Required work - Your copy starts at the line containing "This screenshot has height=353, width=600." and ends at the last line below. Copy exactly, without pictures.

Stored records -
====

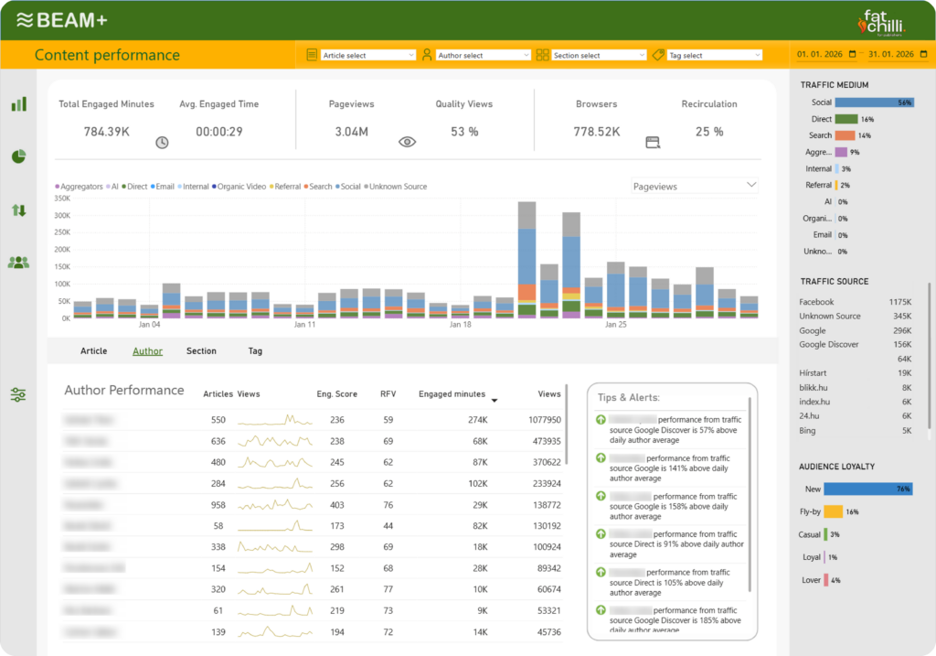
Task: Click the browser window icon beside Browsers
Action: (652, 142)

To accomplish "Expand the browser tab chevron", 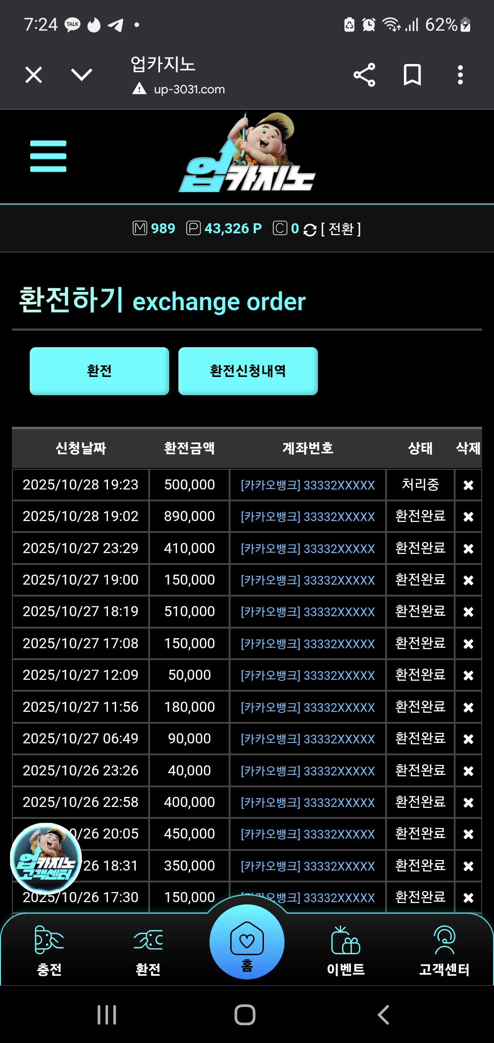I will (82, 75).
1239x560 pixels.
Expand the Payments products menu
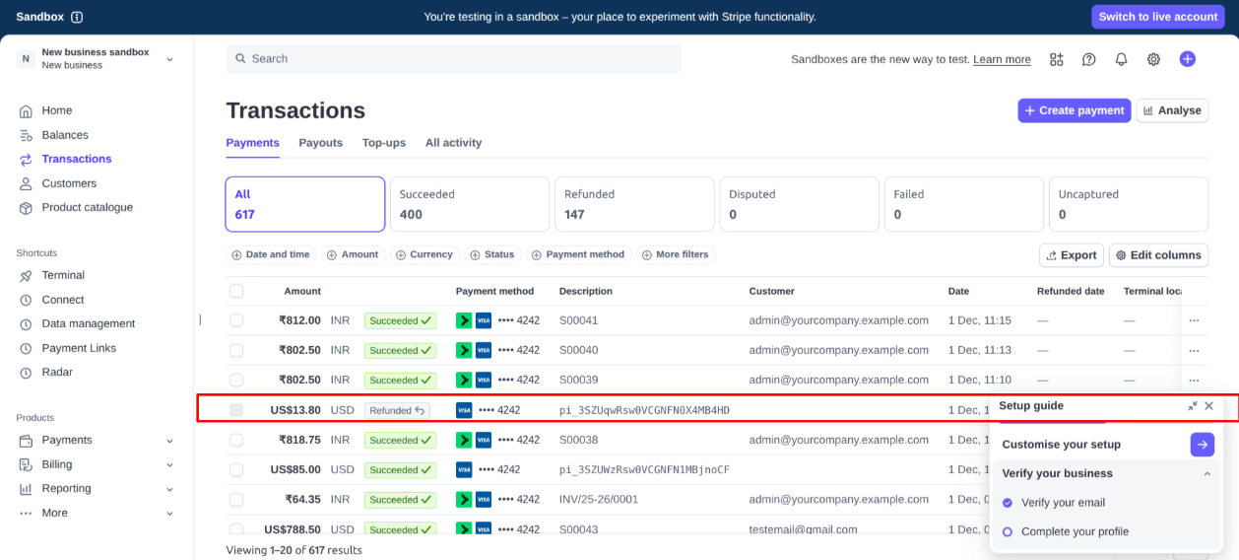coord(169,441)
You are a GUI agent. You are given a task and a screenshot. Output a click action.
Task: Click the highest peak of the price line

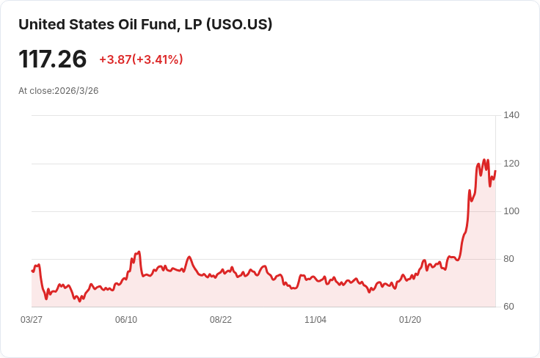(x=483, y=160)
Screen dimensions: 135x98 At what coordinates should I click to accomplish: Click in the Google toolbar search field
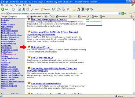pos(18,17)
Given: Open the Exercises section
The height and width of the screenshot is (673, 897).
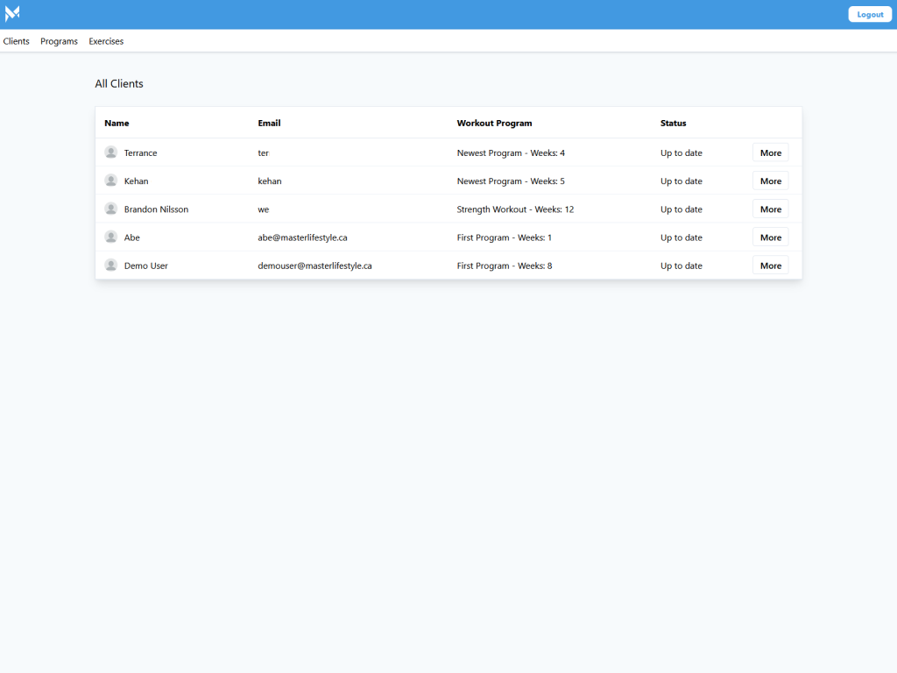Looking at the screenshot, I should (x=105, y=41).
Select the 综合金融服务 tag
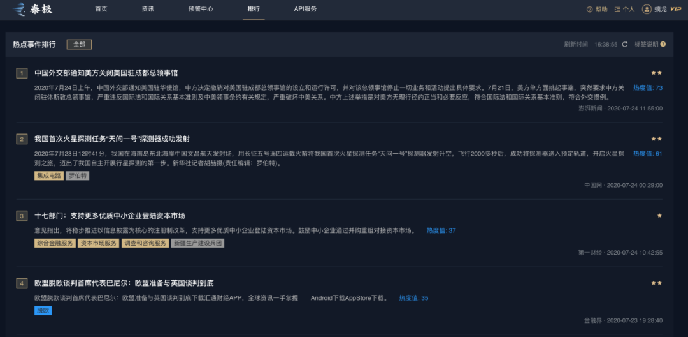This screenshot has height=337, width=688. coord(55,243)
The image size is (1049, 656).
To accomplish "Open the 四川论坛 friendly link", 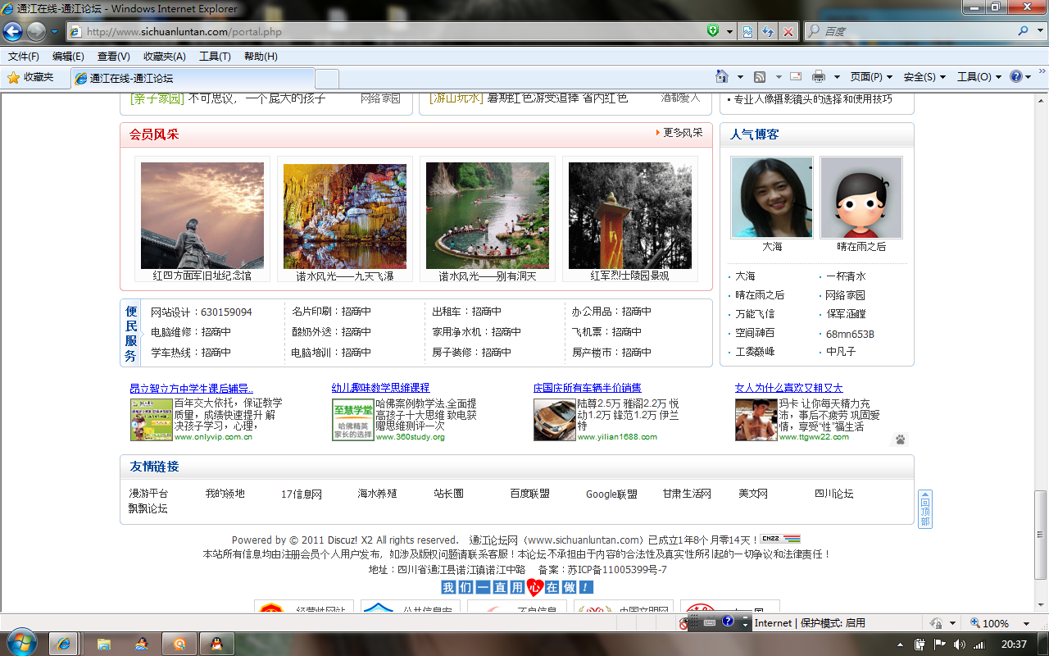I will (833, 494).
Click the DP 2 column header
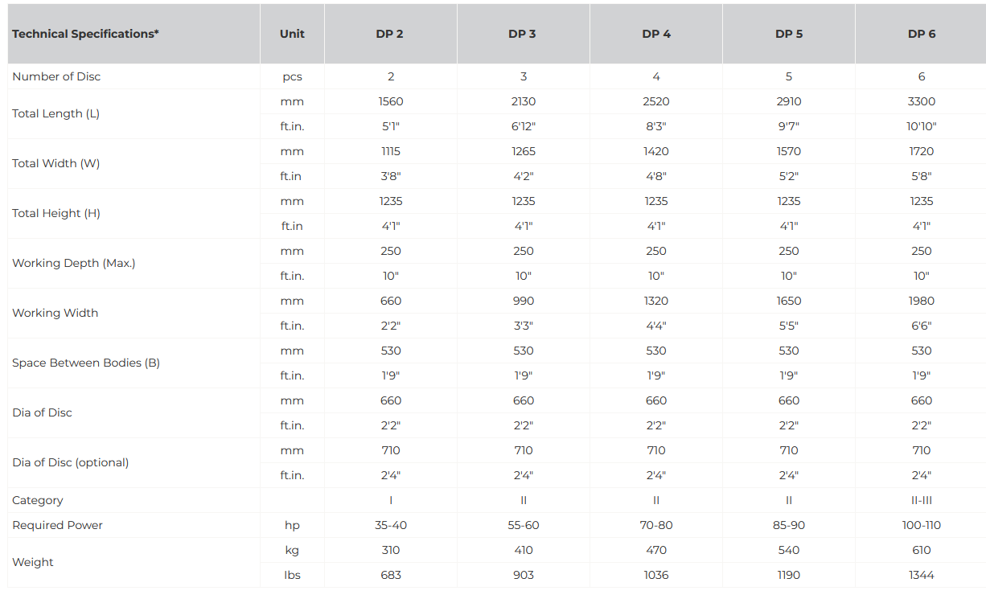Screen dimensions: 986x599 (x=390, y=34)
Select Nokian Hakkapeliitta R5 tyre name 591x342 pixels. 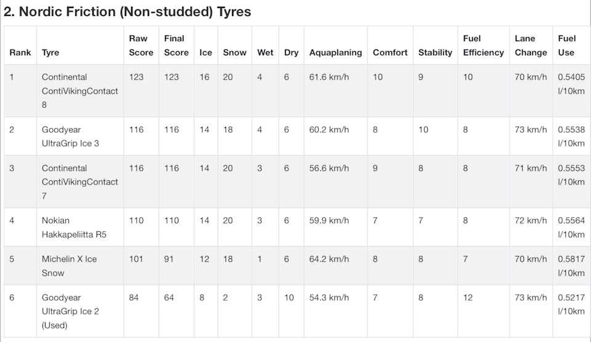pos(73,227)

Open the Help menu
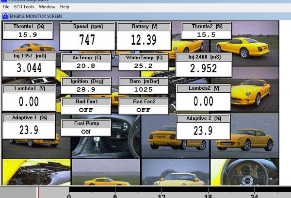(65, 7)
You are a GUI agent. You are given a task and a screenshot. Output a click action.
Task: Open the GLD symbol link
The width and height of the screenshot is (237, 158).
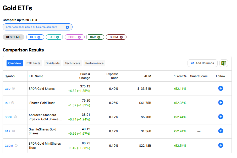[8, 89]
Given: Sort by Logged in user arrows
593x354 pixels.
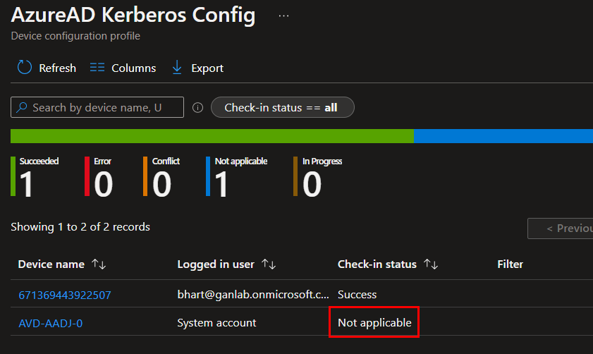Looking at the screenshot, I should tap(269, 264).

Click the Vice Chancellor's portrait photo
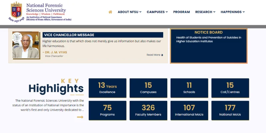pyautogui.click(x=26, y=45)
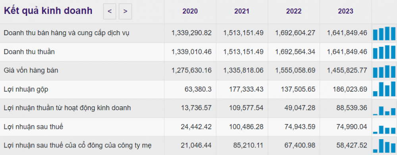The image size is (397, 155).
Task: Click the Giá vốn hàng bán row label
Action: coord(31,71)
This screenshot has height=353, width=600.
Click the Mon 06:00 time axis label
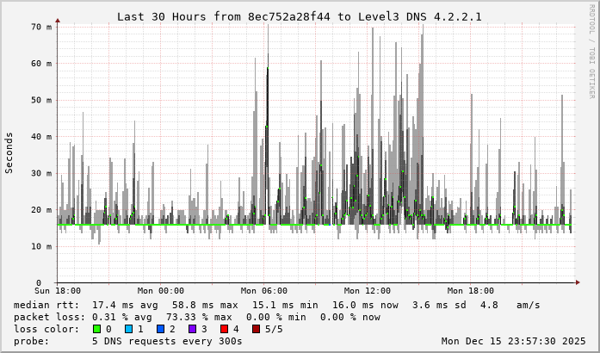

====

Solution for this problem -
This screenshot has height=353, width=600.
Click the Mon 06:00 time axis label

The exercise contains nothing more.